__Aim of the task__: Copy all of the material below, line for line.

++++ Supplied material ++++

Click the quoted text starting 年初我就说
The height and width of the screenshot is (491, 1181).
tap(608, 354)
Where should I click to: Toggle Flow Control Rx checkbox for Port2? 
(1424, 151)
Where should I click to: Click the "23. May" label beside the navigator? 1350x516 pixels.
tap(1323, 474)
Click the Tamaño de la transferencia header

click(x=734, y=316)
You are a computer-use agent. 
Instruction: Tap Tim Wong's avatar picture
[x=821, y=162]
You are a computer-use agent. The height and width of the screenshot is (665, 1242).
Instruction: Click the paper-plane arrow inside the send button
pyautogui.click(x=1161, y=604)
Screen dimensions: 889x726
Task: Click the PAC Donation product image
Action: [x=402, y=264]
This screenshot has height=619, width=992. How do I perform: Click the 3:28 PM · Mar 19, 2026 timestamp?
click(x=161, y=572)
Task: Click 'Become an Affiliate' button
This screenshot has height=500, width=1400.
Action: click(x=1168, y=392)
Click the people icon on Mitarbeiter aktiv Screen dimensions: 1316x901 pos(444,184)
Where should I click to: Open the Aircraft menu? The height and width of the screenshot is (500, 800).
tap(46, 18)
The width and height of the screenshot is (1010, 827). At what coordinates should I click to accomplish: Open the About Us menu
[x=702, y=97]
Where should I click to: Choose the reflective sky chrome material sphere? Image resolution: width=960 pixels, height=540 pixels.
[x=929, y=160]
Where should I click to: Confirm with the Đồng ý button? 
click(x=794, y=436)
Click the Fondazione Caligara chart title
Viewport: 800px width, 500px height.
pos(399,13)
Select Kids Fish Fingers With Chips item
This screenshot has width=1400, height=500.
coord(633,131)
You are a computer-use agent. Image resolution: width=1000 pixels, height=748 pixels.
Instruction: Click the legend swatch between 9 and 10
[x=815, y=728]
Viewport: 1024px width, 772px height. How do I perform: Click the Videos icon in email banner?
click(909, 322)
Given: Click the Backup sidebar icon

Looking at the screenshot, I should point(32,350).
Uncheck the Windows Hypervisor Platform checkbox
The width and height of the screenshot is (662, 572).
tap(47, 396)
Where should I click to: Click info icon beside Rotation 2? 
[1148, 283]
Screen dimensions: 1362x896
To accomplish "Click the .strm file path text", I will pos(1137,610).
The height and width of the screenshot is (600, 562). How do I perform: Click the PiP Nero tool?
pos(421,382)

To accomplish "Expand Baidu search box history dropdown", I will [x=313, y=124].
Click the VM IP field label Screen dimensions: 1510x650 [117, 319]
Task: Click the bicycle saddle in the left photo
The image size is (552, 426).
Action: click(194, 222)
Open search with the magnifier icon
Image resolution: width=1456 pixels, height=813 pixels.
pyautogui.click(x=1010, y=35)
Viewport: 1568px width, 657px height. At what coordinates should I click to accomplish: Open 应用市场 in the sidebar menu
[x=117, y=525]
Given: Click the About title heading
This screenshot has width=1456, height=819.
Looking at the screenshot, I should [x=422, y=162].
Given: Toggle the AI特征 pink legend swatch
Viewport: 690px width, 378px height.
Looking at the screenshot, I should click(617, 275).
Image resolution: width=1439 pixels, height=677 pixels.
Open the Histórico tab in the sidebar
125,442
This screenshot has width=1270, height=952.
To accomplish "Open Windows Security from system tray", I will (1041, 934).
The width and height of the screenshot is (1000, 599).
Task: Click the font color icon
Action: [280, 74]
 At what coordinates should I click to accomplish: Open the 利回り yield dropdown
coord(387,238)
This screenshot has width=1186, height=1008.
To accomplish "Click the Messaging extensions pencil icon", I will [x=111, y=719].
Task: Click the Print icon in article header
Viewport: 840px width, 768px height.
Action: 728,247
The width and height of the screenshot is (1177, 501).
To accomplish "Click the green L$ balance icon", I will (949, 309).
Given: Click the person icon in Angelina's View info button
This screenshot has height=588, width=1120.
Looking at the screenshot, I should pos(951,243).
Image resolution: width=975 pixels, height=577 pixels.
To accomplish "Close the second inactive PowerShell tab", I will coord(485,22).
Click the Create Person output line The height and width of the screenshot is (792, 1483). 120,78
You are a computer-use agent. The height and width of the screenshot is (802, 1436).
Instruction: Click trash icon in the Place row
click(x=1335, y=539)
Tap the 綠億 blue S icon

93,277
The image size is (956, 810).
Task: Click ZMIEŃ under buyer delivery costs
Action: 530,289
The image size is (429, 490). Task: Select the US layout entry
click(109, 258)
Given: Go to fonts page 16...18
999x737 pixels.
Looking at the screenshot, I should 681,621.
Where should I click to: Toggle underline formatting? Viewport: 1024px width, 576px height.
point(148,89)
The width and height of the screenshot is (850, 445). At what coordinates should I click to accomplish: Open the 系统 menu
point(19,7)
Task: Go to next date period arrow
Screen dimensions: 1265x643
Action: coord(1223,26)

++++

__Solved problem__:
Click the quoted text starting 年初我就说
The height and width of the screenshot is (491, 1181).
tap(608, 354)
Where should I click to: Toggle Flow Control Rx checkbox for Port2? 
(1424, 151)
Where should I click to: Click the "23. May" label beside the navigator? 1350x516 pixels.
tap(1323, 474)
Click the Tamaño de la transferencia header

click(x=734, y=316)
You are a computer-use agent. 
Instruction: Tap Tim Wong's avatar picture
[x=821, y=162]
You are a computer-use agent. The height and width of the screenshot is (665, 1242).
Instruction: Click the paper-plane arrow inside the send button
pyautogui.click(x=1161, y=604)
Screen dimensions: 889x726
Task: Click the PAC Donation product image
Action: [x=402, y=264]
This screenshot has height=619, width=992. How do I perform: Click the 3:28 PM · Mar 19, 2026 timestamp?
click(x=161, y=572)
Task: Click 'Become an Affiliate' button
This screenshot has height=500, width=1400.
Action: click(x=1168, y=392)
Click the people icon on Mitarbeiter aktiv Screen dimensions: 1316x901 pos(444,184)
Where should I click to: Open the Aircraft menu? The height and width of the screenshot is (500, 800).
tap(46, 18)
The width and height of the screenshot is (1010, 827). At what coordinates should I click to accomplish: Open the About Us menu
[x=702, y=97]
Where should I click to: Choose the reflective sky chrome material sphere? Image resolution: width=960 pixels, height=540 pixels.
[x=929, y=160]
Where should I click to: Confirm with the Đồng ý button? 
click(x=794, y=436)
Click the Fondazione Caligara chart title
Viewport: 800px width, 500px height.
pos(399,13)
Select Kids Fish Fingers With Chips item
This screenshot has width=1400, height=500.
coord(633,131)
You are a computer-use agent. Image resolution: width=1000 pixels, height=748 pixels.
Instruction: Click the legend swatch between 9 and 10
[x=815, y=728]
Viewport: 1024px width, 772px height. How do I perform: Click the Videos icon in email banner?
click(909, 322)
Given: Click the Backup sidebar icon

Looking at the screenshot, I should point(32,350).
Uncheck the Windows Hypervisor Platform checkbox
The width and height of the screenshot is (662, 572).
tap(47, 396)
Where should I click to: Click info icon beside Rotation 2? 
[1148, 283]
Screen dimensions: 1362x896
To accomplish "Click the .strm file path text", I will pos(1137,610).
The height and width of the screenshot is (600, 562). How do I perform: Click the PiP Nero tool?
pos(421,382)

To accomplish "Expand Baidu search box history dropdown", I will [x=313, y=124].
Click the VM IP field label Screen dimensions: 1510x650 [117, 319]
Task: Click the bicycle saddle in the left photo
The image size is (552, 426).
Action: click(194, 222)
Open search with the magnifier icon
Image resolution: width=1456 pixels, height=813 pixels.
pyautogui.click(x=1010, y=35)
Viewport: 1568px width, 657px height. At what coordinates should I click to accomplish: Open 应用市场 in the sidebar menu
[x=117, y=525]
Given: Click the About title heading
This screenshot has width=1456, height=819.
Looking at the screenshot, I should [x=422, y=162].
Given: Toggle the AI特征 pink legend swatch
Viewport: 690px width, 378px height.
Looking at the screenshot, I should click(617, 275).
Image resolution: width=1439 pixels, height=677 pixels.
Open the Histórico tab in the sidebar
125,442
This screenshot has width=1270, height=952.
To accomplish "Open Windows Security from system tray", I will (1041, 934).
The width and height of the screenshot is (1000, 599).
Task: Click the font color icon
Action: [280, 74]
 At what coordinates should I click to accomplish: Open the 利回り yield dropdown
coord(387,238)
This screenshot has width=1186, height=1008.
To accomplish "Click the Messaging extensions pencil icon", I will [x=111, y=719].
Task: Click the Print icon in article header
Viewport: 840px width, 768px height.
Action: 728,247
The width and height of the screenshot is (1177, 501).
To accomplish "Click the green L$ balance icon", I will (949, 309).
Given: Click the person icon in Angelina's View info button
This screenshot has height=588, width=1120.
Looking at the screenshot, I should pos(951,243).
Image resolution: width=975 pixels, height=577 pixels.
To accomplish "Close the second inactive PowerShell tab", I will coord(485,22).
Click the Create Person output line The height and width of the screenshot is (792, 1483). 120,78
You are a computer-use agent. The height and width of the screenshot is (802, 1436).
Instruction: Click trash icon in the Place row
click(x=1335, y=539)
Tap the 綠億 blue S icon

93,277
The image size is (956, 810).
Task: Click ZMIEŃ under buyer delivery costs
Action: 530,289
The image size is (429, 490). Task: Select the US layout entry
click(109, 258)
Given: Go to fonts page 16...18
999x737 pixels.
Looking at the screenshot, I should 681,621.
Where should I click to: Toggle underline formatting? Viewport: 1024px width, 576px height.
point(148,89)
The width and height of the screenshot is (850, 445). At what coordinates should I click to accomplish: Open the 系统 menu
point(19,7)
Task: Go to next date period arrow
Screen dimensions: 1265x643
Action: coord(1223,26)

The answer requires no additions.